About this task
Select every line below containing the word "computer".

--- Entries shown Enclosed Below ---

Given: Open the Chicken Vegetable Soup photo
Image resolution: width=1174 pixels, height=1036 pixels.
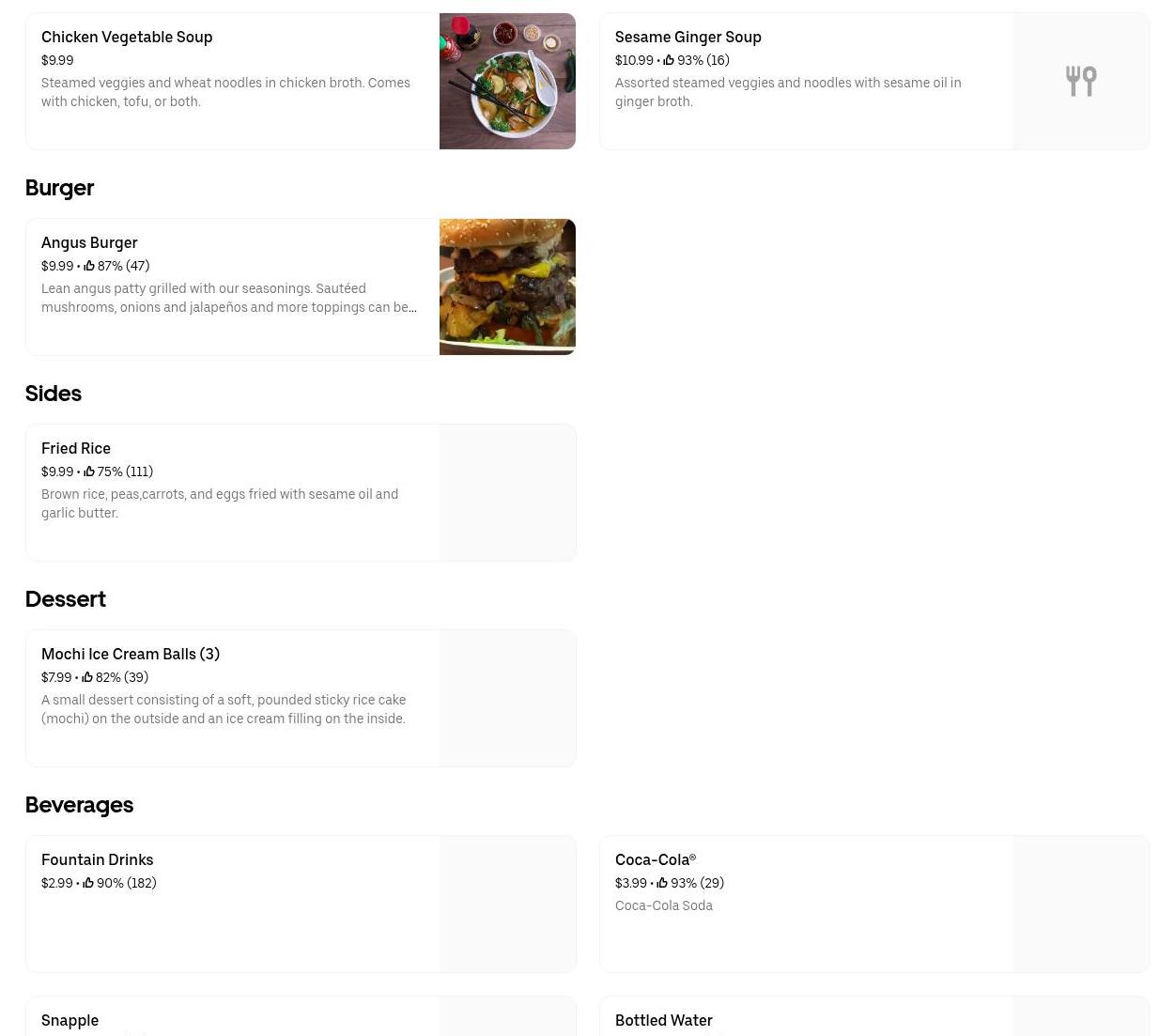Looking at the screenshot, I should tap(507, 81).
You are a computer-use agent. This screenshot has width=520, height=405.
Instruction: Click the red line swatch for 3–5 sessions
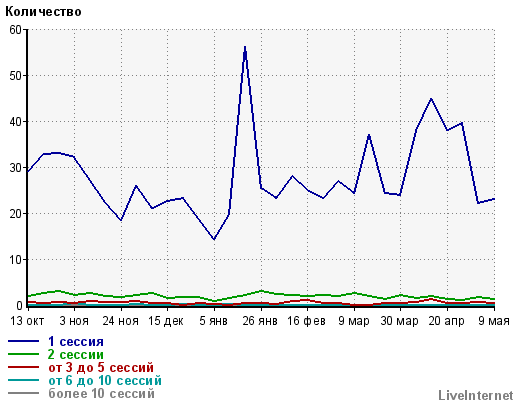click(23, 367)
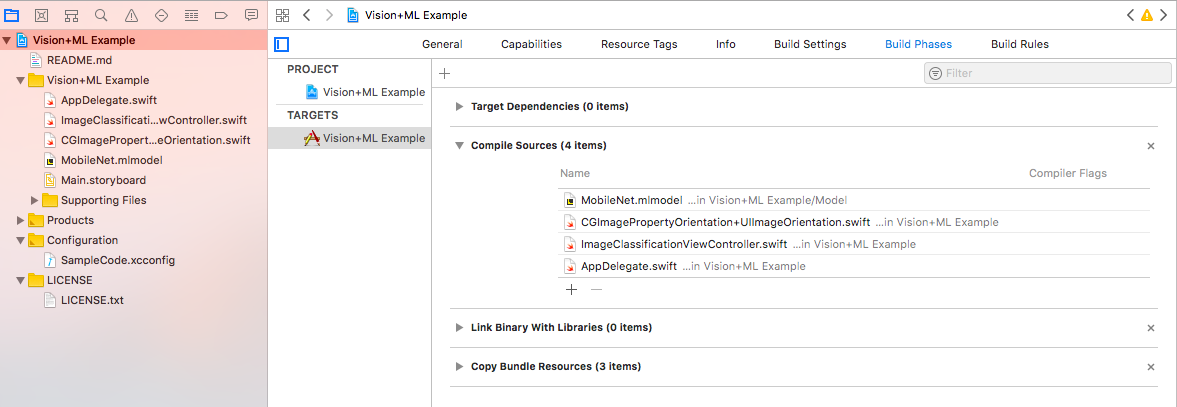Expand the Copy Bundle Resources section
Screen dimensions: 1177x407
click(459, 367)
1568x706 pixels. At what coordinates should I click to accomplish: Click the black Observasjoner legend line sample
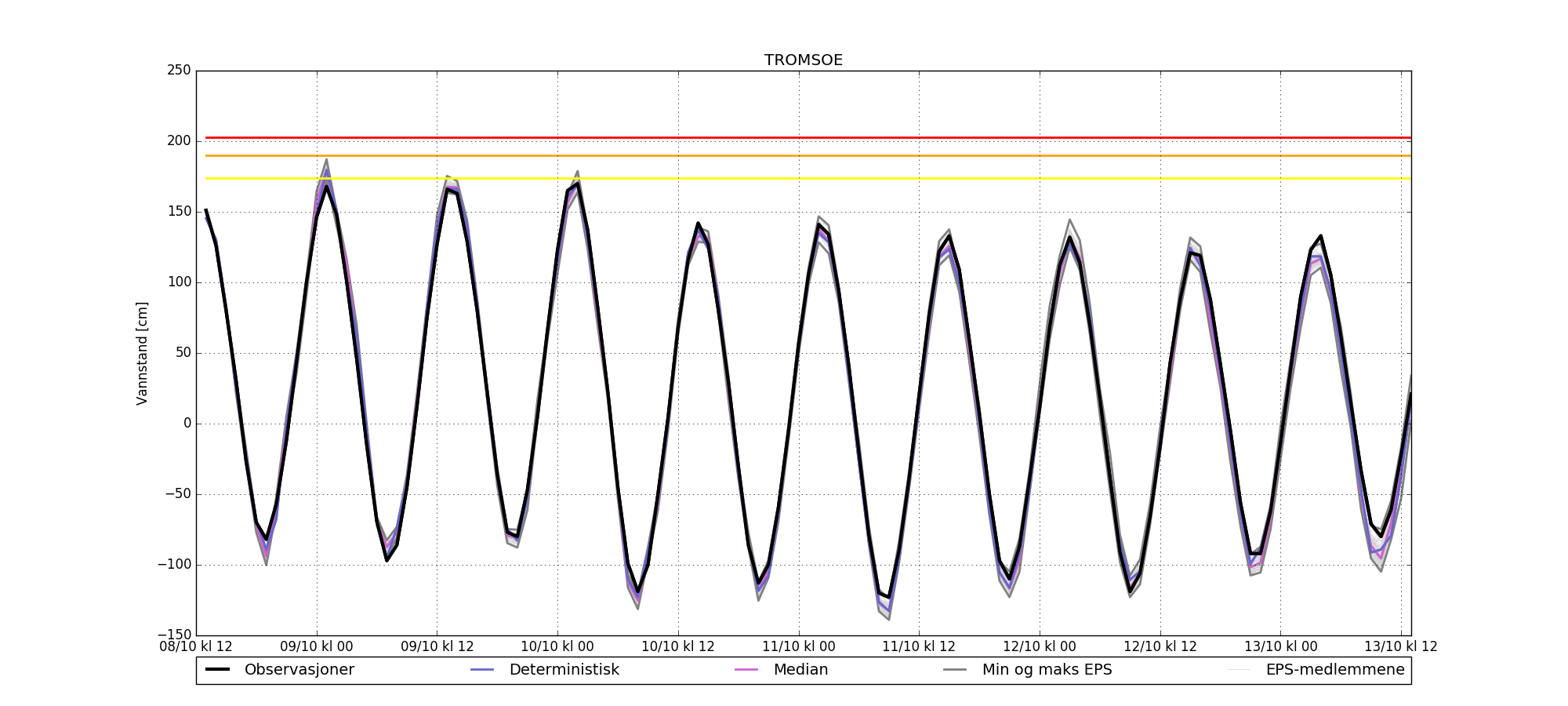click(x=217, y=670)
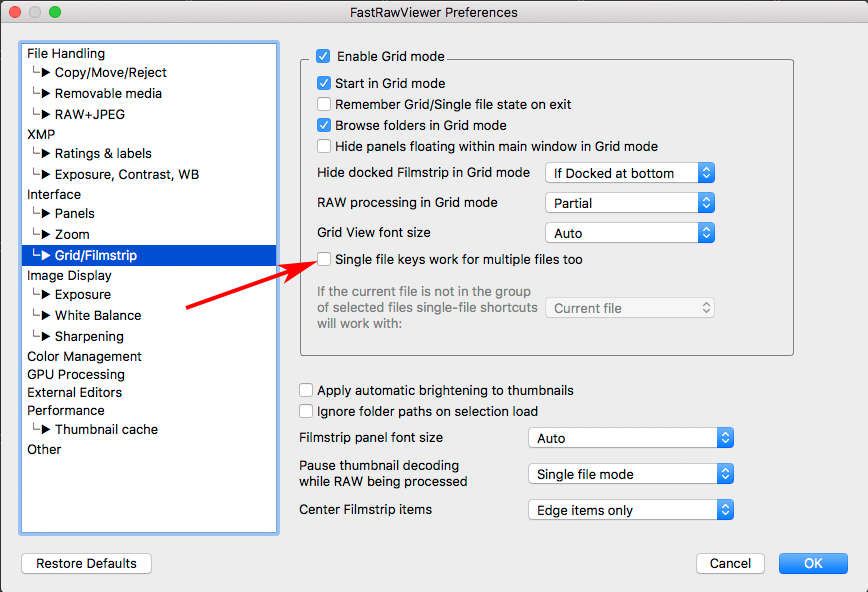Confirm preferences with the OK button
This screenshot has height=592, width=868.
pos(813,564)
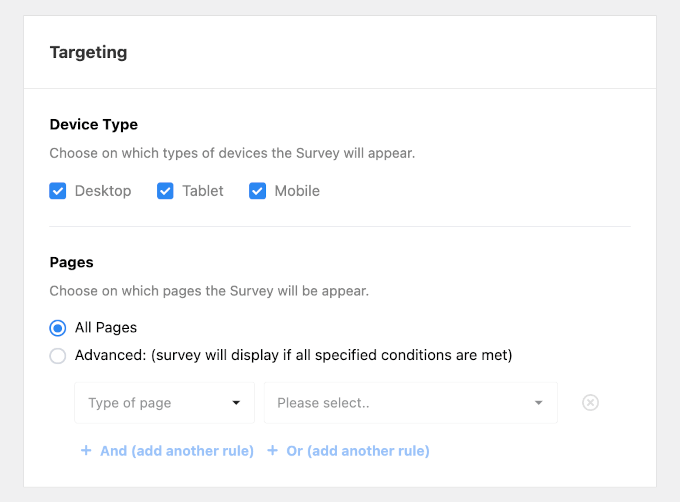Viewport: 680px width, 502px height.
Task: Click the plus icon before And
Action: pos(86,451)
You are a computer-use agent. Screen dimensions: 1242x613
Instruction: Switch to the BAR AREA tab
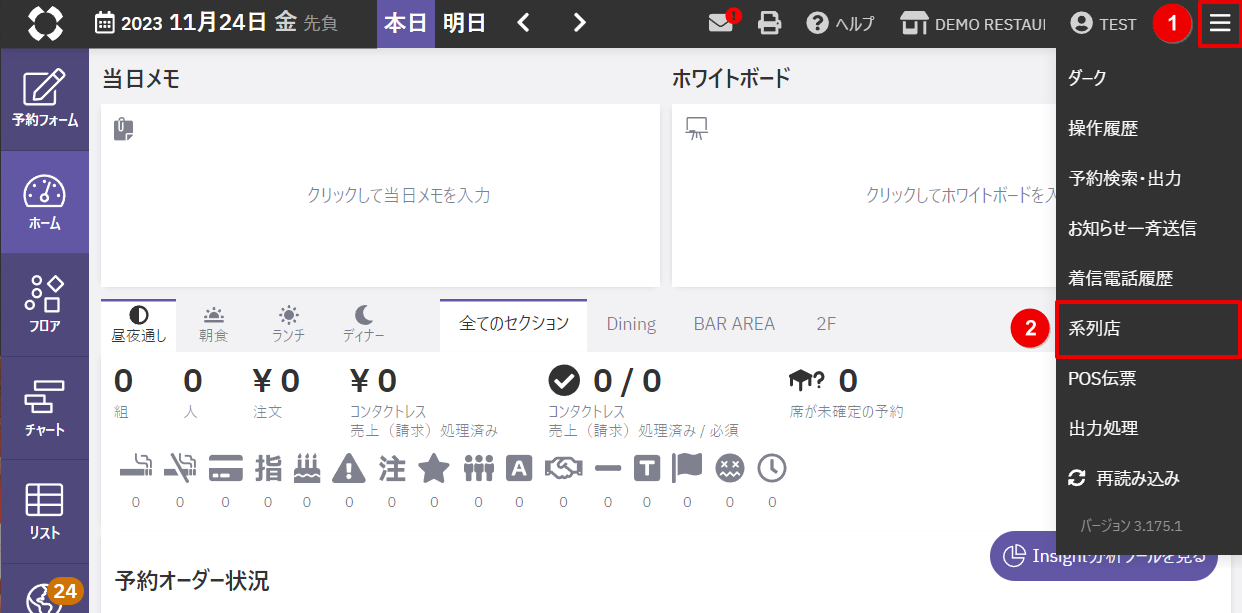click(x=734, y=324)
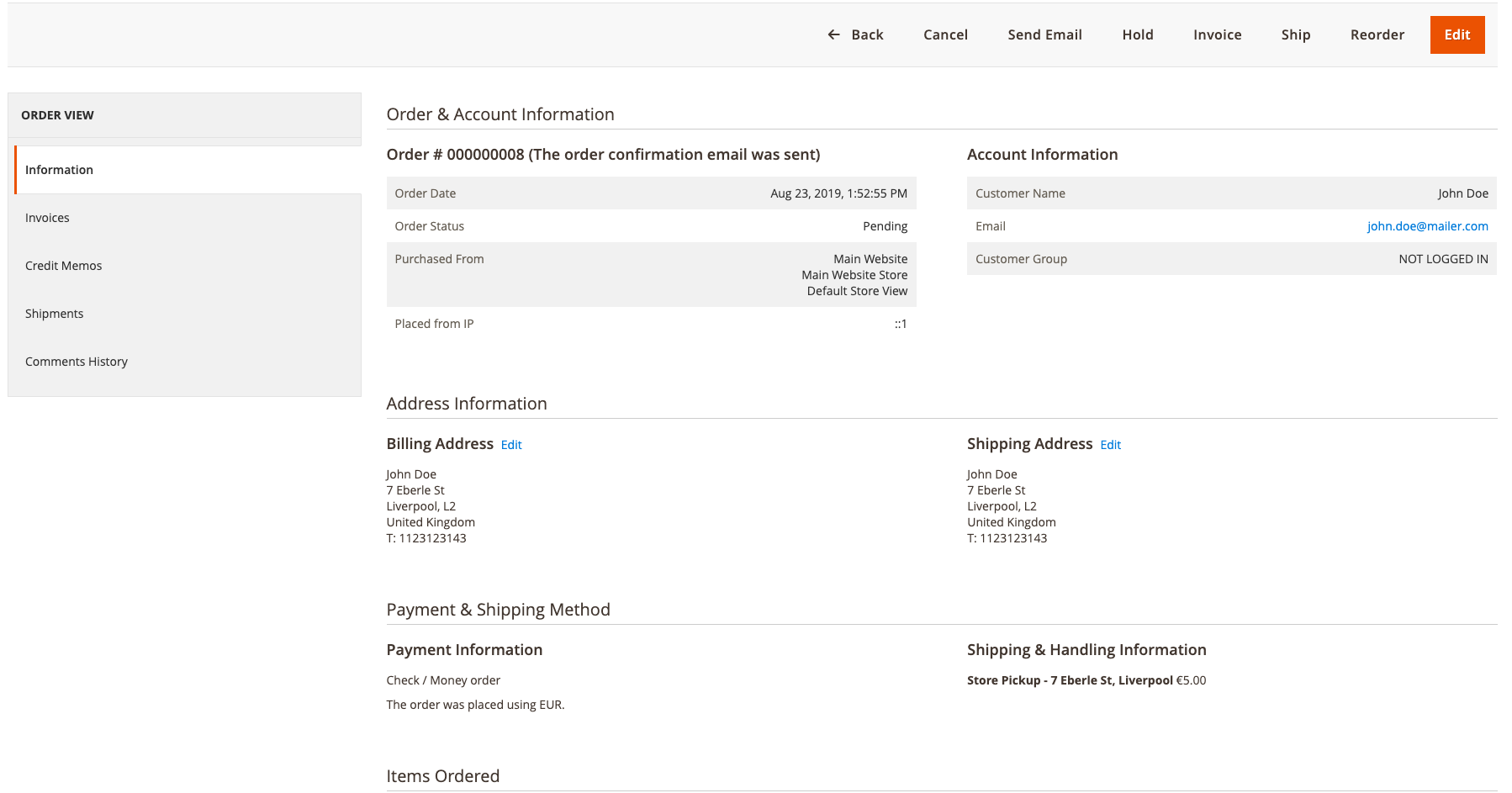Create an Invoice for the order
Viewport: 1512px width, 793px height.
click(x=1217, y=34)
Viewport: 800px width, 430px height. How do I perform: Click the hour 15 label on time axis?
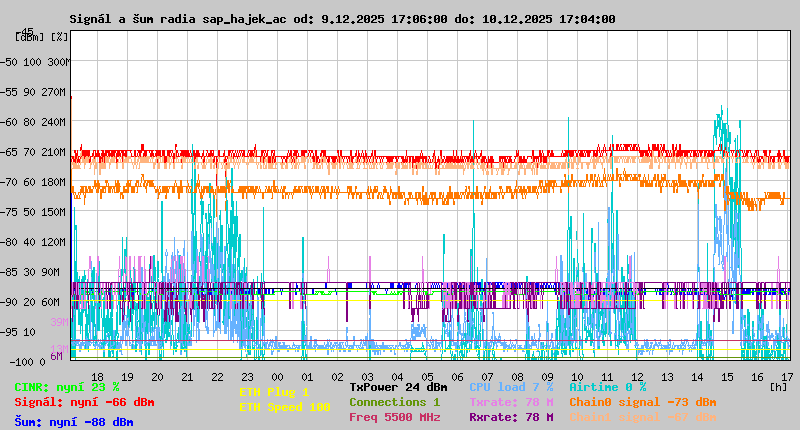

--- End of Enclosed Entries shown ---

Task result
You are a computer-use agent. This screenshot has width=520, height=405.
You are a computer-use agent. Screen dimensions: 1242x613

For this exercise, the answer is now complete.